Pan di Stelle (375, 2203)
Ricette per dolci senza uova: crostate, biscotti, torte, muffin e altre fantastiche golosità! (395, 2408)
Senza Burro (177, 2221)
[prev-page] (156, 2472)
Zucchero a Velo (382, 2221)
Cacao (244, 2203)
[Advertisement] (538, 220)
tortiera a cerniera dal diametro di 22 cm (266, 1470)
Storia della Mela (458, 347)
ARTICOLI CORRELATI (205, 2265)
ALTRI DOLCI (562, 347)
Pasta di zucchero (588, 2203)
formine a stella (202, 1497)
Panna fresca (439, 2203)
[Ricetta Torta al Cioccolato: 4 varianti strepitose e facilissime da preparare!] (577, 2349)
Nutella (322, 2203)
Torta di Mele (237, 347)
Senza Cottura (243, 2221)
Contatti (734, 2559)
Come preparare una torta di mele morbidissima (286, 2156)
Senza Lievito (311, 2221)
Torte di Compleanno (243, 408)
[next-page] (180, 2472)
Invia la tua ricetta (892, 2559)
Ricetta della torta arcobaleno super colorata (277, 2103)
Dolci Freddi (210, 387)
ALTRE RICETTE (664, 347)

==

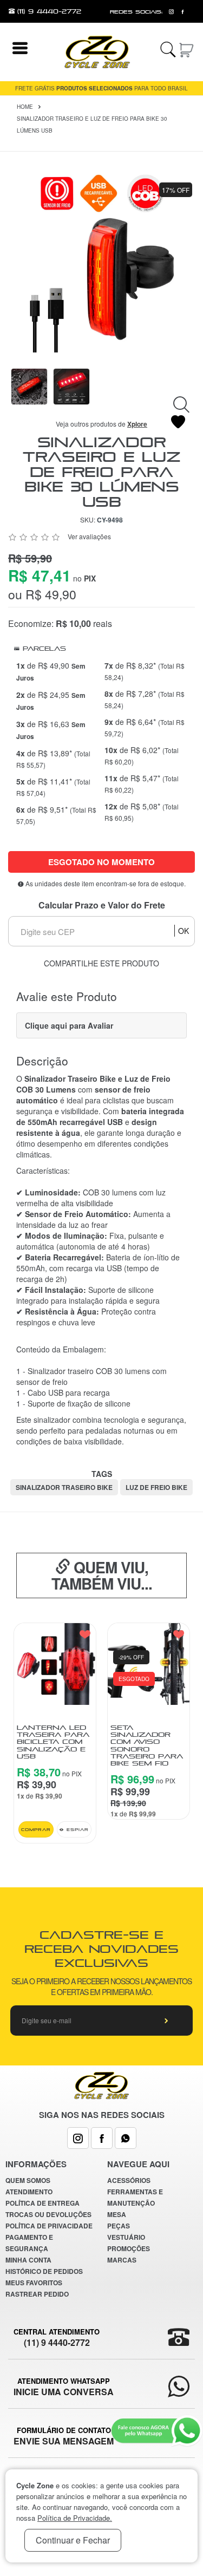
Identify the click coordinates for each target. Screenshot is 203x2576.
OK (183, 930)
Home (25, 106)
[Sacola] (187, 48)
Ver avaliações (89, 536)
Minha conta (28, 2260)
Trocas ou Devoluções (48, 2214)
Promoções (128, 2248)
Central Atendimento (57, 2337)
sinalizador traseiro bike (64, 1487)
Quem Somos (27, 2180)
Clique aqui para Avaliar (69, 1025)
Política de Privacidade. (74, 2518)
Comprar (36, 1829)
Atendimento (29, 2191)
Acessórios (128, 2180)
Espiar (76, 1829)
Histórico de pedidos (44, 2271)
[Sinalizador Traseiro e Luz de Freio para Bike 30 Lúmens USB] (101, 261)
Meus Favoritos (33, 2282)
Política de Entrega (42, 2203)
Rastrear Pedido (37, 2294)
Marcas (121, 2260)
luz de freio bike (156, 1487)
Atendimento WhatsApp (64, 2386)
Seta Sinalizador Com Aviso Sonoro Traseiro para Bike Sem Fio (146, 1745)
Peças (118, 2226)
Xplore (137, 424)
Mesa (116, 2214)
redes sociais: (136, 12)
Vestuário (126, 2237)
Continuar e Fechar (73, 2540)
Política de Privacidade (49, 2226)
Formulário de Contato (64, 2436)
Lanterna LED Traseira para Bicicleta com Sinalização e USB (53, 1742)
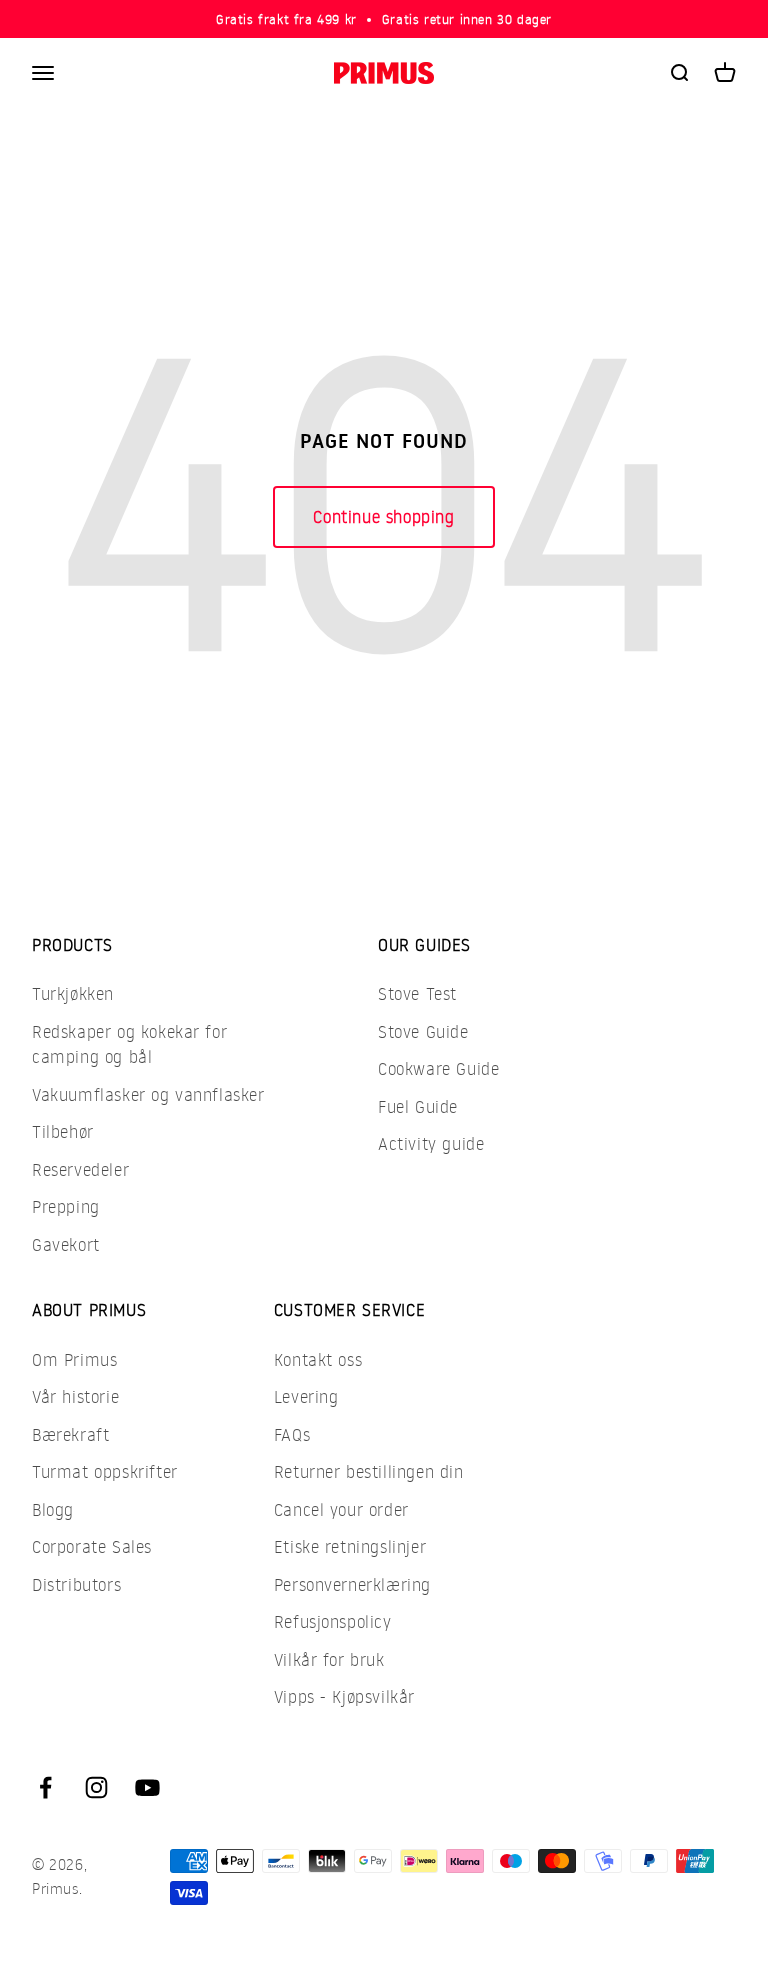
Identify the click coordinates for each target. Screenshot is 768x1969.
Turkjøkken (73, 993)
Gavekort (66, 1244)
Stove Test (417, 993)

**PROMPT:**
Copy the listing above exactly, but only from the line with "Seta Sinalizador Com" through the line with "Stove Test (417, 993)", including those two lines and excluding any picture.

**SOLUTION TO THIS EXERCISE:**
Seta Sinalizador Com Aviso Sonoro Traseiro para Bike Sem Fio (146, 1745)
Peças (118, 2226)
Xplore (137, 424)
Mesa (116, 2214)
redes sociais: (136, 12)
Vestuário (126, 2237)
Continuar e Fechar (73, 2540)
Política de Privacidade (49, 2226)
Formulário de Contato (64, 2436)
Lanterna LED Traseira para Bicicleta com Sinalização e USB (53, 1742)
Identify the click coordinates for each target. Screenshot is 768x1969.
Turkjøkken (73, 993)
Gavekort (66, 1244)
Stove Test (417, 993)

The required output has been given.